Alan Turing is shown running in various scenes. It's never mentioned in the film, but he was a world-class distance runner. In 1946 he ran a marathon in 2:46:03.
On November 27, 2014, ahead of the film's US release, The New York Times reprinted the original 1942 crossword puzzle from The Daily Telegraph used to recruit code breakers at Bletchley Park during World War II. Entrants who solved the puzzle could mail in their results for a chance to win a trip for two to London and a tour of the famous Bletchley Park facilities.
Winston Churchill is supposed to have said that the Bletchley Park code-breakers "were the geese that laid the golden eggs", implying that they had made the one of the greatest contributions to victory over the Nazis.

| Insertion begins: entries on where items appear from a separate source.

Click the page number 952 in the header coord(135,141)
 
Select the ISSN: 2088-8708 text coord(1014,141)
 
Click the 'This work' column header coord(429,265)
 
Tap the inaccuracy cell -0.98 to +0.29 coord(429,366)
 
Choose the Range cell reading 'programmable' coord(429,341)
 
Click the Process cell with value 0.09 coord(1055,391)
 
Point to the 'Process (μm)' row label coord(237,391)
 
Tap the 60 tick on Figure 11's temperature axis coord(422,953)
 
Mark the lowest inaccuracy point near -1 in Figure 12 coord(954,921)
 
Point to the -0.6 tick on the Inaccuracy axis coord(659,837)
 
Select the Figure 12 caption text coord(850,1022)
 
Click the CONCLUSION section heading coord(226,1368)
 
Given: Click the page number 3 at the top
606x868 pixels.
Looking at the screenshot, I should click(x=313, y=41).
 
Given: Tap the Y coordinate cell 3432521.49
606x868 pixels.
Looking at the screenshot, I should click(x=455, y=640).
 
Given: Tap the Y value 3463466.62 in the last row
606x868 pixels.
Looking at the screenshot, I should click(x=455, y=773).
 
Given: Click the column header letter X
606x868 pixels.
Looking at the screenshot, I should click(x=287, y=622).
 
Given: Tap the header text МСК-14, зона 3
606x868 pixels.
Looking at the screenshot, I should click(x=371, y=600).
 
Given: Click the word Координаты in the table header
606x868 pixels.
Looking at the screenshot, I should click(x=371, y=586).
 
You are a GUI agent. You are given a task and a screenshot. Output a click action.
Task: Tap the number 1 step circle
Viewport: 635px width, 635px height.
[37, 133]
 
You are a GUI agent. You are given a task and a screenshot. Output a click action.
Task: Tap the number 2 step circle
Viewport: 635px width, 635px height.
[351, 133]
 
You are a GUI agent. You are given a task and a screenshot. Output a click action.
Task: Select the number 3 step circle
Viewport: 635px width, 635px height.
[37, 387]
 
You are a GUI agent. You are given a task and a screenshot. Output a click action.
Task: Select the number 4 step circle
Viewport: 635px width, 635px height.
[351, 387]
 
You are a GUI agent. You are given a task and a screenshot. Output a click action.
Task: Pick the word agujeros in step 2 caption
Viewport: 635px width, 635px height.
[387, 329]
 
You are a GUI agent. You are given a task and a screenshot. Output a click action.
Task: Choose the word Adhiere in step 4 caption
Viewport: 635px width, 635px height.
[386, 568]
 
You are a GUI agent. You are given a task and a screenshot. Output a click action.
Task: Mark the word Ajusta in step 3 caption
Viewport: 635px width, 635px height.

In an interview with USA Today, Benedict Cumberbatch said of Turing's Royal Pardon, "The only person who should be pardoning anybody is him (Turing). Hopefully, the film will bring to the fore what an extraordinary human being he was and how appalling (his treatment by the government was). It's a really shameful, disgraceful part of our history."
Benedict Cumberbatch confessed that in one of the final scenes of the film, he couldn't stop crying and had a breakdown. It was, as he said, "Being an actor or a person that had grown incredibly fond of the character and thinking what he had suffered and how that had affected him."